4. Different lines of property-casualty business are in difficulty, but in different ways. The property insurance business (both commercial and personal) still will be downright difficult for 12-18 months in my expectation. The watchword in the casualty market, meanwhile, is “caution,” with some lines softening but social inflation continuing to pressure loss ratios and rates.
These conditions will continue the movement of casualty business to the excess and surplus lines market, which already has captured significant property business.
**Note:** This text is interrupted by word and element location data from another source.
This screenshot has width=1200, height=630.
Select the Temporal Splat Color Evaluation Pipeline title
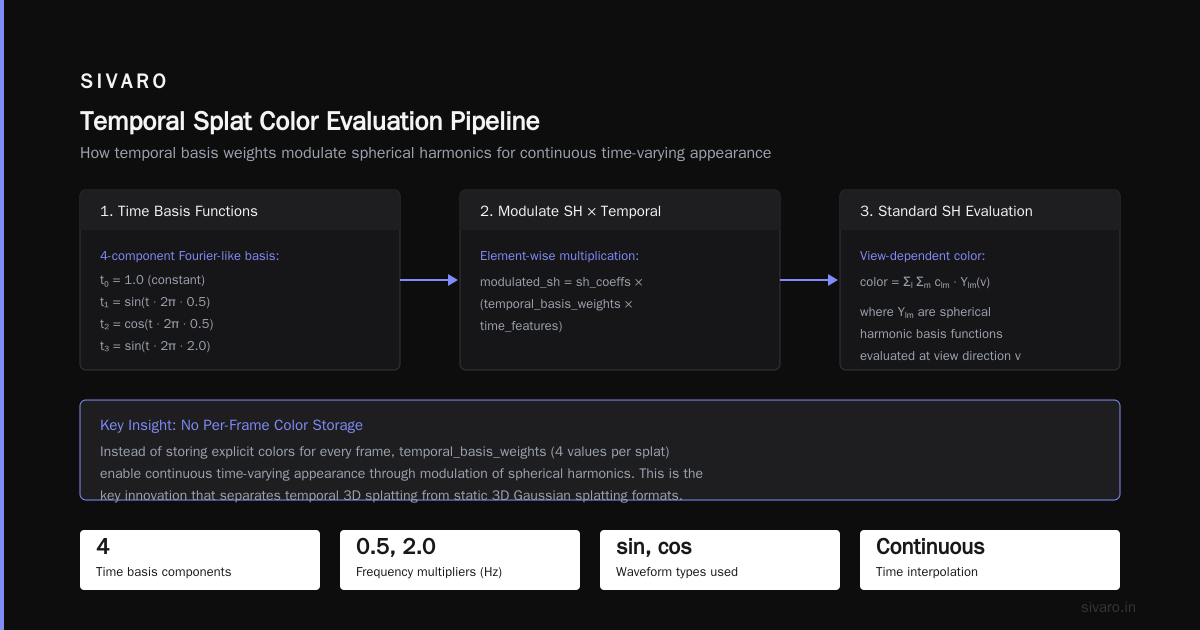click(310, 121)
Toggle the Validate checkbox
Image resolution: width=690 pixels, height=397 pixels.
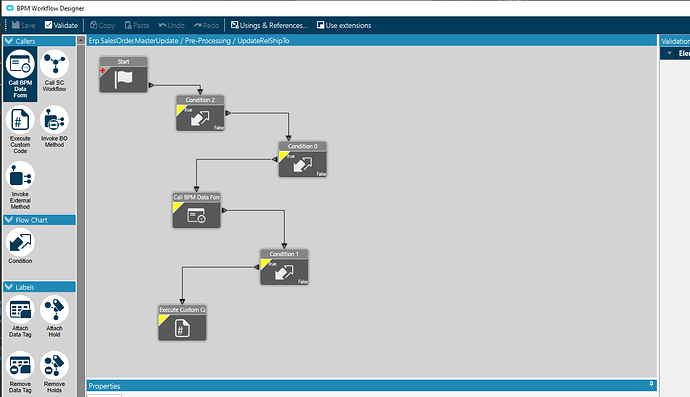(x=48, y=25)
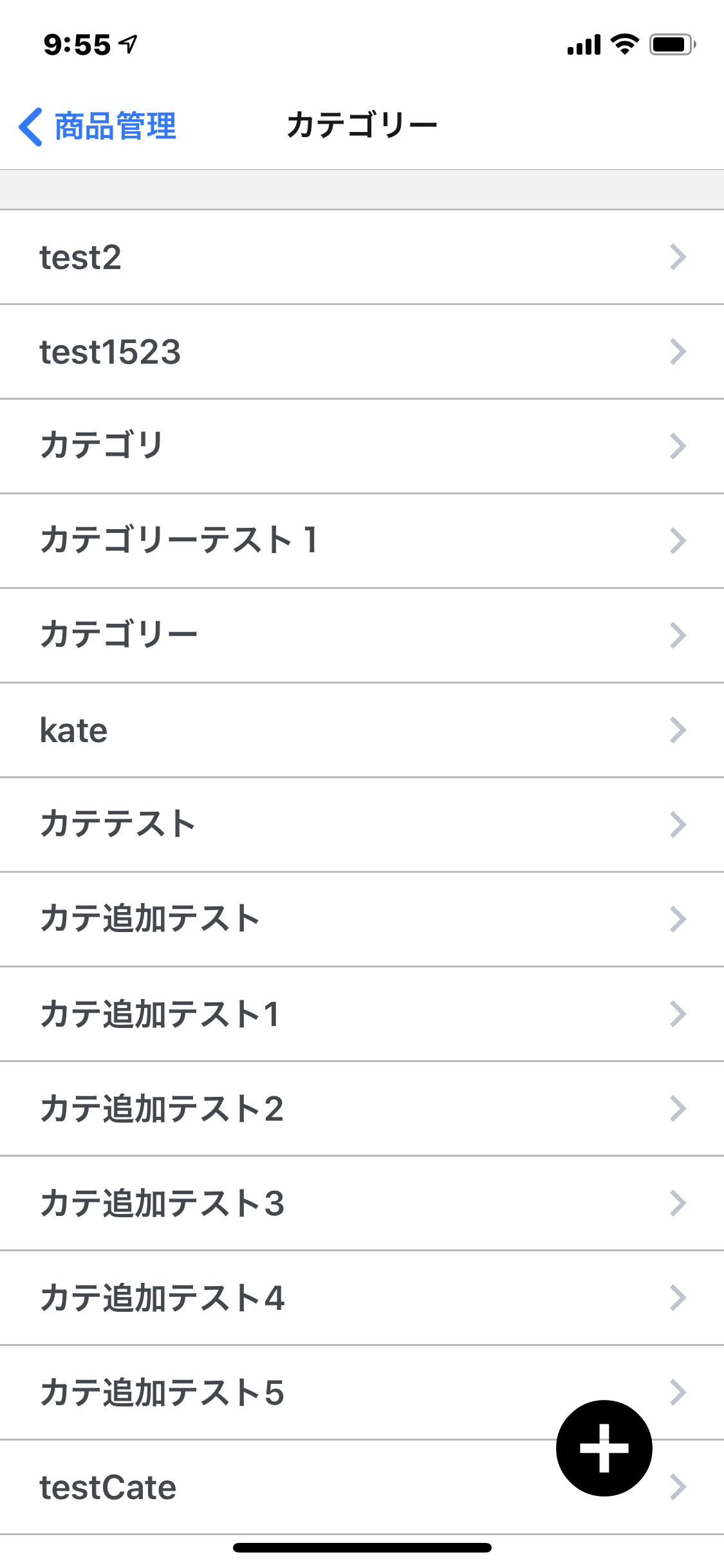Go back to 商品管理
Viewport: 724px width, 1568px height.
[115, 127]
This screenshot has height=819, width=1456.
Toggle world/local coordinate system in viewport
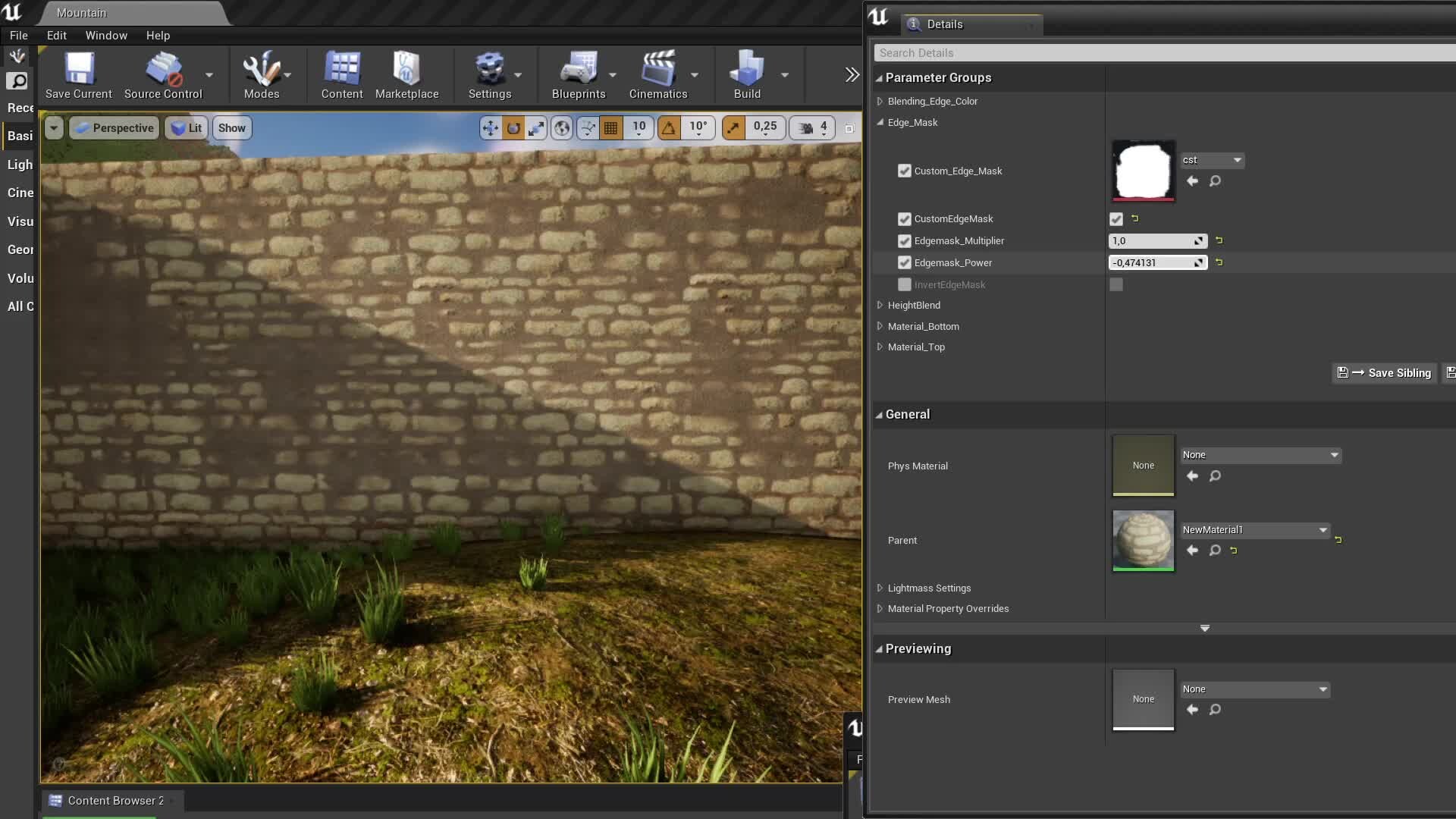coord(561,127)
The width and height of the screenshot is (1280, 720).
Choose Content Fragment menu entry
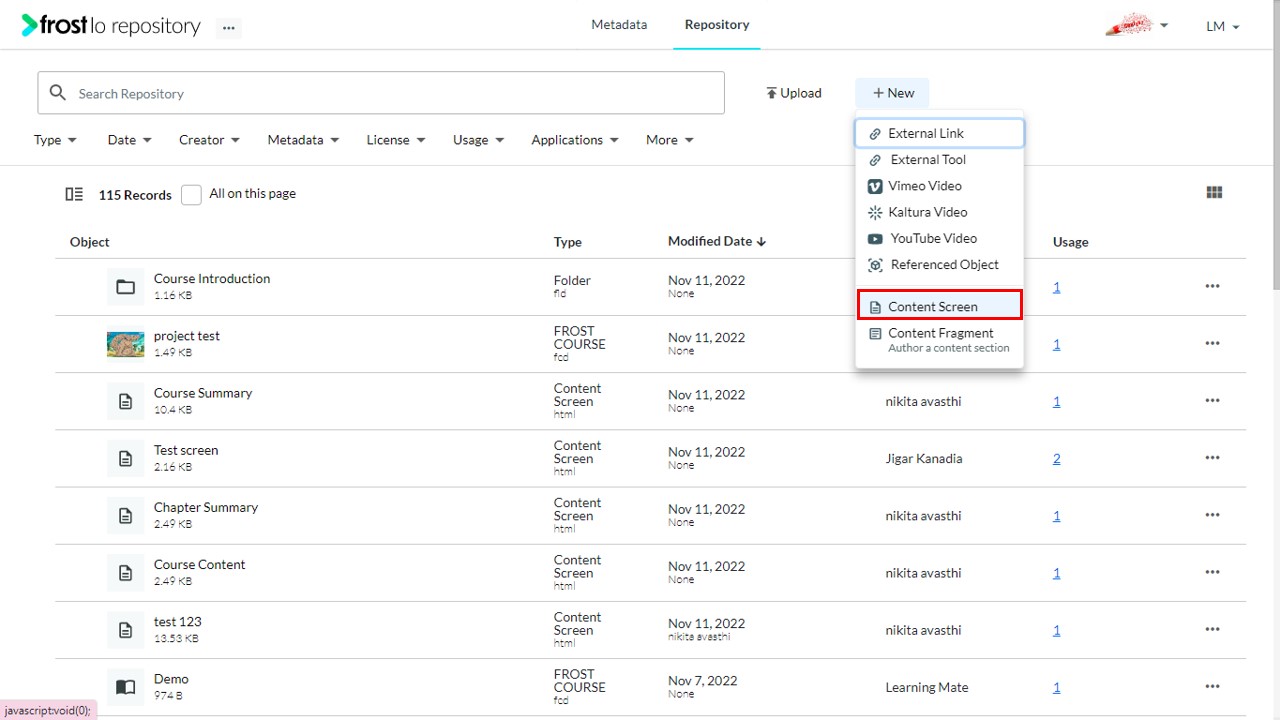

Regulatory pressure will also hasten the move to E&S for casualty lines, following a similar path seen in property over the last several years.
In professional lines, I expect public company directors and officers to begin to “flatten” after irrational drops in pricing in 2022. In the much-ballyhooed cyber insurance market, capacity is significant, although there’s been a fearsome rise in high-profile ransomware attacks that put pressure on pricing.
Last but never least, commercial transportation insurance lines remain challenged due to long-term stresses. Entering 2024, carrier exits are putting even more pressure on the sector.
5. Merger and acquisition activity in the MGA arena is always a juicy topic of conversation, both for speculation and analysis. Price-to-earnings multiples remain strong for top-tier MGA firms. In 2024, I suspect, the interest of nonstrategic buyers will dampen and the number of transactions will continue at a slower pace, in an environment of continued high interest rates. Related to M&A, market reports note that several large national brokerage groups are expected to engage in initial public offerings or other recapitalizations or restructurings. The impact on the overall marketplace is to be determined.
6. Three significant technology fronts face the MGA market. First, InsurTech startups using the “disrupter” model continue to slow, while the (few) proven InsurTechs continue to find new rounds of funding. Meanwhile, insurance carriers continue to pursue healthy “enabler-efficiency” strategies by partnering with InsurTech firms.
Second, technology security is a never-ending pursuit (and expense) for all players, who are intertwined in their business models and technology risks. Protection of customer and other data against ransomware attacks, phishing schemes and other cyber crime is often discussed in relation to policyholders and cyber cover. Carriers and distribution firms of all types must be keenly aware of and have ongoing active protection against cyber risk.
Third, generative artificial intelligence was deployed broadly in 2023. At times AI sucked the air out of the technology room. ChatGPT/Bard/Bing and other large language models, along with machine learning, continue to pick up relevance and are starting to impact daily tasks across the industry. A big constraint is that the industry must fully contend with security, quality and copyright issues. But the adoption and leverage of this new technology is underway.
2024 Outlook
Given these factors in the MGA market, what should customers (brokers and insureds) expect?
First, MGAs should be willing and able to soften the blow of rate increases, higher deductibles and term tightening by providing choices, education on coverage, providing options on deductibles and other ways to impact costs, and beefing up customer service. These are the basics of customer experience that must improve.
Second, MGAs must work hard on cybersecurity. MGAs (and other companies) must be “security forward” by continuing their focus on keeping bad actors out of their own ecosystems. In 2024, in my view, MGAs must have a more advanced answer when brokers and insureds ask: “What are you doing in cybersecurity to be as secure as possible?” That type of question is going to come up more in 2024.